-- What is being asked --
Each record below needs to be set down again exactly.

Stored records:
══════════
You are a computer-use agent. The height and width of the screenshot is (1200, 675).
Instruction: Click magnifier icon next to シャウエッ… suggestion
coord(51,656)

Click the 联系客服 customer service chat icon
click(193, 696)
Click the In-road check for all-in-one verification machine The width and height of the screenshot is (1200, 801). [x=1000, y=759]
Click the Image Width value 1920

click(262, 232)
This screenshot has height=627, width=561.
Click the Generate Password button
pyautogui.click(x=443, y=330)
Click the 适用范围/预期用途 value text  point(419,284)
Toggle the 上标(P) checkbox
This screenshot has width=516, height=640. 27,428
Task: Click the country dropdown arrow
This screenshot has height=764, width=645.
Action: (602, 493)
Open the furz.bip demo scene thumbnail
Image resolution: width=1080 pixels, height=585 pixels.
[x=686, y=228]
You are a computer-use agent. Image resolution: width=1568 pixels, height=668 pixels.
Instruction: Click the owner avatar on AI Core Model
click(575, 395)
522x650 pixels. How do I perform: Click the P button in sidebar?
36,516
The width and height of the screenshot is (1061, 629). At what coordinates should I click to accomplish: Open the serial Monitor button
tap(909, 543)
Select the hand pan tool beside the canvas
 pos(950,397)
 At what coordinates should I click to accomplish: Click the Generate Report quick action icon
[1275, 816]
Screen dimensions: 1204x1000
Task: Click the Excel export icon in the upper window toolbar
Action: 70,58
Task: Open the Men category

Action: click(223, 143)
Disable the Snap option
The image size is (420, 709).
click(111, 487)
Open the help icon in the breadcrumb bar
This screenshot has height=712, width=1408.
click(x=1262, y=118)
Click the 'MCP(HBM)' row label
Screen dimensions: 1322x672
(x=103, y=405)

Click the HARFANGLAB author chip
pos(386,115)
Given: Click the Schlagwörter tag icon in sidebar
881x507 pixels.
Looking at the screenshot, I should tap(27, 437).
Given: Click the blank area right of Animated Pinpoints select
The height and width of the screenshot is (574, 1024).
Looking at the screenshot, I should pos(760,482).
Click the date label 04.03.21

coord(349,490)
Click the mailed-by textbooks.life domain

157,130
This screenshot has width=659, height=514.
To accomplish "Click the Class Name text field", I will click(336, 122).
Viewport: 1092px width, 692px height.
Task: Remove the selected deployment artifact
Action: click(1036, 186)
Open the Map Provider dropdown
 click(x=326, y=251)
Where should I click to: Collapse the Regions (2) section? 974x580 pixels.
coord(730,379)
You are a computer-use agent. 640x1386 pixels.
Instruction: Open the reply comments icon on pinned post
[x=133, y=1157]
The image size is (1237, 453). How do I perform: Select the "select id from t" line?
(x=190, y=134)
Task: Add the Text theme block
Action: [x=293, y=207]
══════════
-- Reply --
You are a computer-use agent. The height and width of the screenshot is (1200, 675).
Instruction: Click magnifier icon next to シャウエッ… suggestion
coord(51,656)

Click the 联系客服 customer service chat icon
click(193, 696)
Click the In-road check for all-in-one verification machine The width and height of the screenshot is (1200, 801). [x=1000, y=759]
Click the Image Width value 1920

click(262, 232)
This screenshot has height=627, width=561.
Click the Generate Password button
pyautogui.click(x=443, y=330)
Click the 适用范围/预期用途 value text  point(419,284)
Toggle the 上标(P) checkbox
This screenshot has width=516, height=640. 27,428
Task: Click the country dropdown arrow
This screenshot has height=764, width=645.
Action: (602, 493)
Open the furz.bip demo scene thumbnail
Image resolution: width=1080 pixels, height=585 pixels.
[x=686, y=228]
You are a computer-use agent. Image resolution: width=1568 pixels, height=668 pixels.
Instruction: Click the owner avatar on AI Core Model
click(575, 395)
522x650 pixels. How do I perform: Click the P button in sidebar?
36,516
The width and height of the screenshot is (1061, 629). At what coordinates should I click to accomplish: Open the serial Monitor button
tap(909, 543)
Select the hand pan tool beside the canvas
 pos(950,397)
 At what coordinates should I click to accomplish: Click the Generate Report quick action icon
[1275, 816]
Screen dimensions: 1204x1000
Task: Click the Excel export icon in the upper window toolbar
Action: 70,58
Task: Open the Men category

Action: click(223, 143)
Disable the Snap option
The image size is (420, 709).
click(111, 487)
Open the help icon in the breadcrumb bar
This screenshot has height=712, width=1408.
click(x=1262, y=118)
Click the 'MCP(HBM)' row label
Screen dimensions: 1322x672
(x=103, y=405)

Click the HARFANGLAB author chip
pos(386,115)
Given: Click the Schlagwörter tag icon in sidebar
881x507 pixels.
Looking at the screenshot, I should tap(27, 437).
Given: Click the blank area right of Animated Pinpoints select
The height and width of the screenshot is (574, 1024).
Looking at the screenshot, I should pos(760,482).
Click the date label 04.03.21

coord(349,490)
Click the mailed-by textbooks.life domain

157,130
This screenshot has width=659, height=514.
To accomplish "Click the Class Name text field", I will click(336, 122).
Viewport: 1092px width, 692px height.
Task: Remove the selected deployment artifact
Action: click(1036, 186)
Open the Map Provider dropdown
 click(x=326, y=251)
Where should I click to: Collapse the Regions (2) section? 974x580 pixels.
coord(730,379)
You are a computer-use agent. 640x1386 pixels.
Instruction: Open the reply comments icon on pinned post
[x=133, y=1157]
The image size is (1237, 453). How do I perform: Select the "select id from t" line?
(x=190, y=134)
Task: Add the Text theme block
Action: [x=293, y=207]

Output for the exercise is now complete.